» Task prompt:
From first line to last, retype the data exactly.

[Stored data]
################

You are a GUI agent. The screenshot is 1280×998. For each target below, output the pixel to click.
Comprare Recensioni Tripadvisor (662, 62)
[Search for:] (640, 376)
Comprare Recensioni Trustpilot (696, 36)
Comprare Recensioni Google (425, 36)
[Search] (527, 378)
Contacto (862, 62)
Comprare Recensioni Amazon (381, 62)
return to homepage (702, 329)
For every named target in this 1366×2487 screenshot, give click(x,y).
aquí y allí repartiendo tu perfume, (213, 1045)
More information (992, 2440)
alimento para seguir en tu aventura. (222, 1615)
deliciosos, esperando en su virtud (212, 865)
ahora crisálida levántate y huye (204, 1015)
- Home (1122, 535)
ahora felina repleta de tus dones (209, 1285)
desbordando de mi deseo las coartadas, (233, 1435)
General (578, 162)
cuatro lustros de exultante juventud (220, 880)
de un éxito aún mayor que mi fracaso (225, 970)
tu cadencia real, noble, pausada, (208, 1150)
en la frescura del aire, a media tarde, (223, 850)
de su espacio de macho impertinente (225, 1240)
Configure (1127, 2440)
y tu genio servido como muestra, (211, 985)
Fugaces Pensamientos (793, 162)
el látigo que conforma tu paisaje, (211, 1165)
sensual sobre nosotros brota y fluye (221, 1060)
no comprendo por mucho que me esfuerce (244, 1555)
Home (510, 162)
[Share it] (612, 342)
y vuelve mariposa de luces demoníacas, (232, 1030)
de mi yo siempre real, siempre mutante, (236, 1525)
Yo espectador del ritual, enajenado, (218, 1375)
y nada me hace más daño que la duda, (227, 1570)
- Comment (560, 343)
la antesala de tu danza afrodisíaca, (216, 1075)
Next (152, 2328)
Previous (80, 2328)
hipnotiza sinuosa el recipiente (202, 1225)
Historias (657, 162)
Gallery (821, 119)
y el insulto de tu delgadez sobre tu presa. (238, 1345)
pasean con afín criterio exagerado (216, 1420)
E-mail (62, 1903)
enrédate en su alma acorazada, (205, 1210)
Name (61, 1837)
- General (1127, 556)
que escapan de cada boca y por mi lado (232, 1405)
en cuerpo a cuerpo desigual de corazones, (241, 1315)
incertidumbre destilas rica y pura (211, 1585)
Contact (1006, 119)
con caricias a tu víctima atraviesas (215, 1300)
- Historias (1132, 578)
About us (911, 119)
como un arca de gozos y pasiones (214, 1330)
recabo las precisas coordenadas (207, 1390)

################

» Your solution:
You are a GUI agent. The screenshot is 1280×998. For each target below, output the pixel to click.
Comprare Recensioni Tripadvisor (662, 62)
[Search for:] (640, 376)
Comprare Recensioni Trustpilot (696, 36)
Comprare Recensioni Google (425, 36)
[Search] (527, 378)
Contacto (862, 62)
Comprare Recensioni Amazon (381, 62)
return to homepage (702, 329)
For every named target in this 1366×2487 screenshot, give click(x,y).
aquí y allí repartiendo tu perfume, (213, 1045)
More information (992, 2440)
alimento para seguir en tu aventura. (222, 1615)
deliciosos, esperando en su virtud (212, 865)
ahora crisálida levántate y huye (204, 1015)
- Home (1122, 535)
ahora felina repleta de tus dones (209, 1285)
desbordando de mi deseo las coartadas, (233, 1435)
General (578, 162)
cuatro lustros de exultante juventud (220, 880)
de un éxito aún mayor que mi fracaso (225, 970)
tu cadencia real, noble, pausada, (208, 1150)
en la frescura del aire, a media tarde, (223, 850)
de su espacio de macho impertinente (225, 1240)
Configure (1127, 2440)
y tu genio servido como muestra, (211, 985)
Fugaces Pensamientos (793, 162)
el látigo que conforma tu paisaje, (211, 1165)
sensual sobre nosotros brota y fluye (221, 1060)
no comprendo por mucho que me esfuerce (244, 1555)
Home (510, 162)
[Share it] (612, 342)
y vuelve mariposa de luces demoníacas, (232, 1030)
de mi yo siempre real, siempre mutante, (236, 1525)
Yo espectador del ritual, enajenado, (218, 1375)
y nada me hace más daño que la duda, (227, 1570)
- Comment (560, 343)
la antesala de tu danza afrodisíaca, (216, 1075)
Next (152, 2328)
Previous (80, 2328)
hipnotiza sinuosa el recipiente (202, 1225)
Historias (657, 162)
Gallery (821, 119)
y el insulto de tu delgadez sobre tu presa. (238, 1345)
pasean con afín criterio exagerado (216, 1420)
E-mail (62, 1903)
enrédate en su alma acorazada, (205, 1210)
Name (61, 1837)
- General (1127, 556)
que escapan de cada boca y por mi lado (232, 1405)
en cuerpo a cuerpo desigual de corazones, (241, 1315)
incertidumbre destilas rica y pura (211, 1585)
Contact (1006, 119)
con caricias a tu víctima atraviesas (215, 1300)
- Historias (1132, 578)
About us (911, 119)
como un arca de gozos y pasiones (214, 1330)
recabo las precisas coordenadas (207, 1390)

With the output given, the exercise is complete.